Ah, Ed Sheeran. That carrot topped genius. That small hobbit-like mastermind. That crooning pasty white boy.
If we were all being honest with ourselves, we’d admit that we can’t help but love your music. From the cheesy to the stirring, Sheeran has amazed us with his fabaroo talent. Naturally, like with most music type people, this would transcend into cinema. Whether that’s a star-studded biopic or a documentary, those bright-eyed musicians always wind up on the big screen (including those god-awful 3D tour movies.)
Now our Brit favourite has his own documentary. Premiering at Berlinale, to woops and cheers and laughter, Songwriter sees Ed Sheeran at his most intimate. The film follows aspects of Sheeran’s process as he develops the catchy beats for the commercial and critical hit Divide. Recorded across the world, Sheeran shares the screen with fellow musicians that help him shape his sound and songs.

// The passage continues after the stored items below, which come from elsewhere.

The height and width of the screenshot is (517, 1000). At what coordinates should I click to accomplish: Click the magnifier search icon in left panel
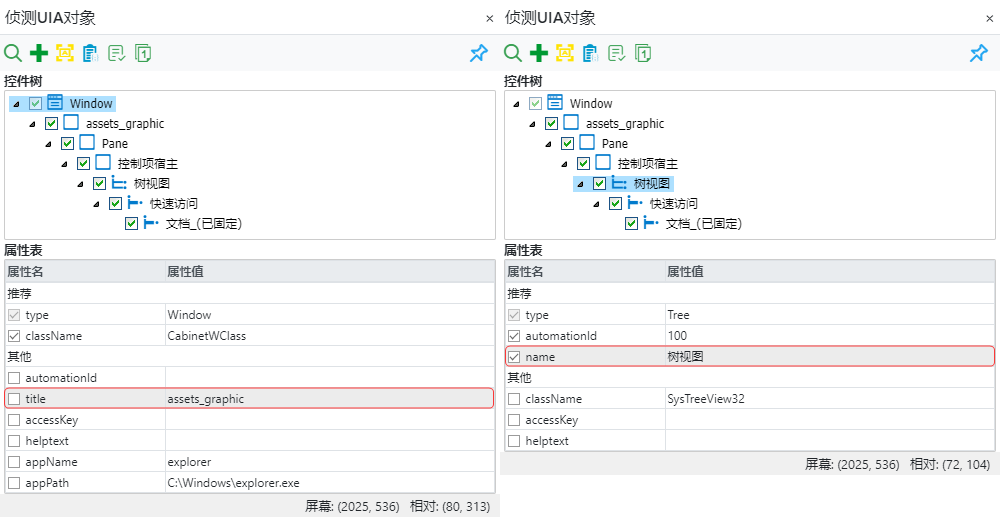pos(13,53)
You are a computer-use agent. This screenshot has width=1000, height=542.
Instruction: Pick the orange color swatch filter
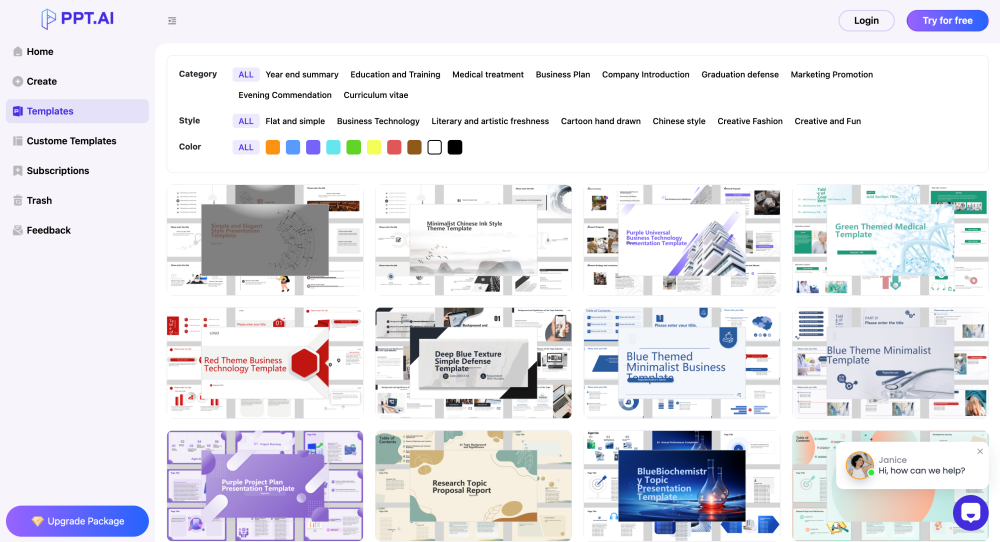click(273, 147)
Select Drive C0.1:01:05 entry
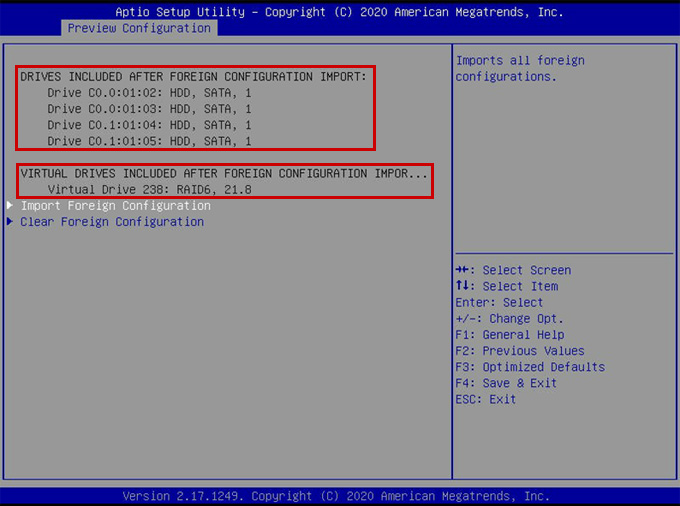680x506 pixels. pyautogui.click(x=149, y=141)
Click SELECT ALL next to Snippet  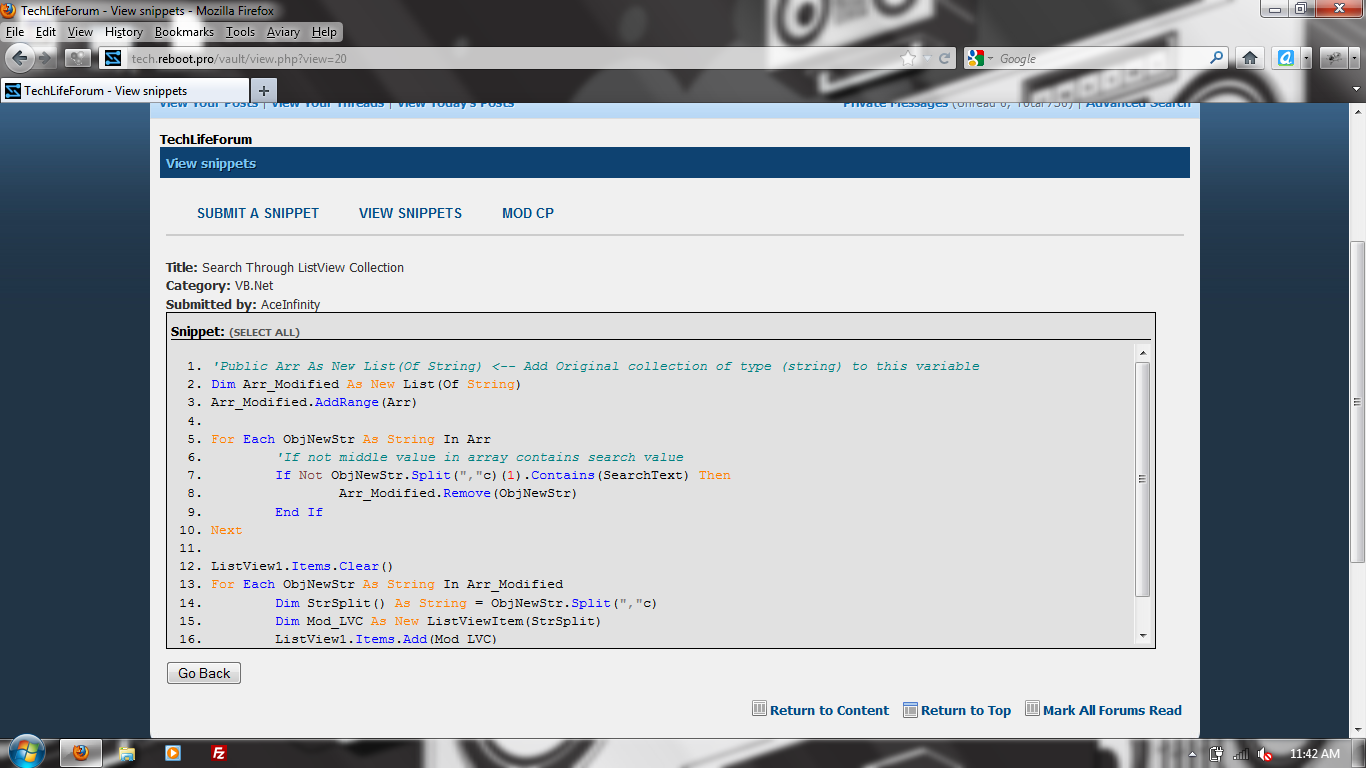point(264,332)
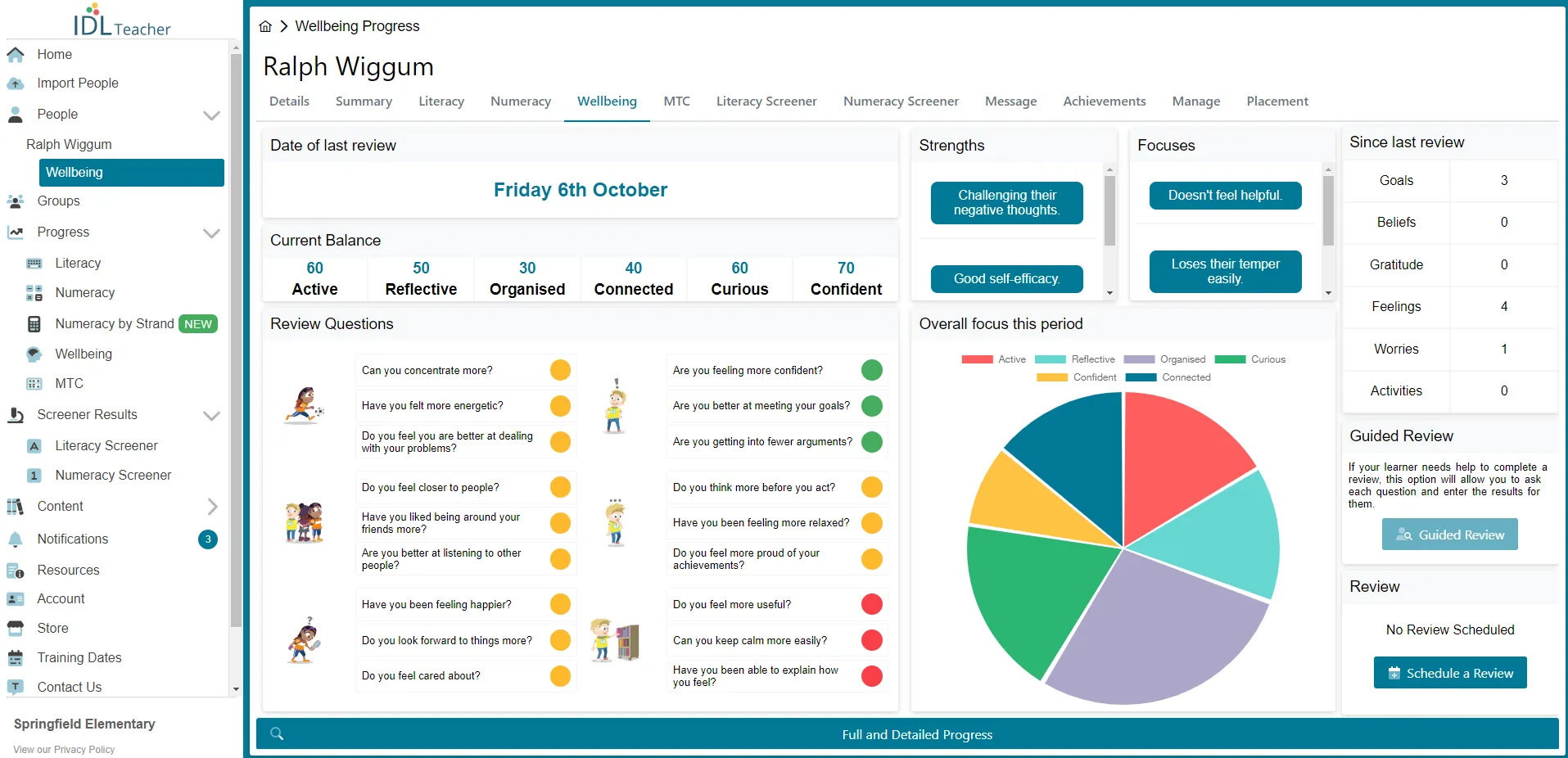Click the Schedule a Review button
This screenshot has width=1568, height=758.
point(1449,673)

Here’s the thing about Songwriter: The documentary is rudimentary. It’s a bog-standard hand-held adventure with shaky cam and out of focus moments inter-spliced with family footage. It’s leaps us through time frames that are shoddily edited together There’s this weird sub-intro (the first scene is about Sheeran writing Bieber’s Love Yourself on a tour bus, post tour,) about Murray Cummings (the director) and Sheeran, showcasing how their relationship truly formed from cousins to documentary filmmakers. Other than that weirdness, the filming is pretty much standard, even bad at points.
Yet within it is a fascinating look at how someone can pull music from their mind, craft it with other talents, and produce ear-worms such as Shape of You or Castle on the Hill. The characters within the film including Benny Blanco, who is so afraid of flying that they take a boat to London from New York (which lends itself to surreal recording session,) Sheeran’s composer brother Matt, and the man with the best moustache Foy Vance. It’s in these collaborations that the film finds it’s stride. Not only do you see how Sheeran can pull music from thin air, but you also dive into the process of shaping it, crafting it, and producing it. It’s like watching Ed Sheeran give birth to a child and then a group of talented mothers come in to help raise it. It makes the film more fascinating as different people lend their skills to this ground-breaking album.
Songwriter is bog-standard documentary film-making that is sure to speak to thousands of Sheeran’s fans. But underneath the surface is this brooding artistry from a man who took over the world with a simple guitar and his incredible singing. It’s an intricate look at musicians where you can see exactly how they work and process with an appealing end note.
Whilst it may not be impeccable filmmaking, it’s within this subject matter where it really finds it’s voice.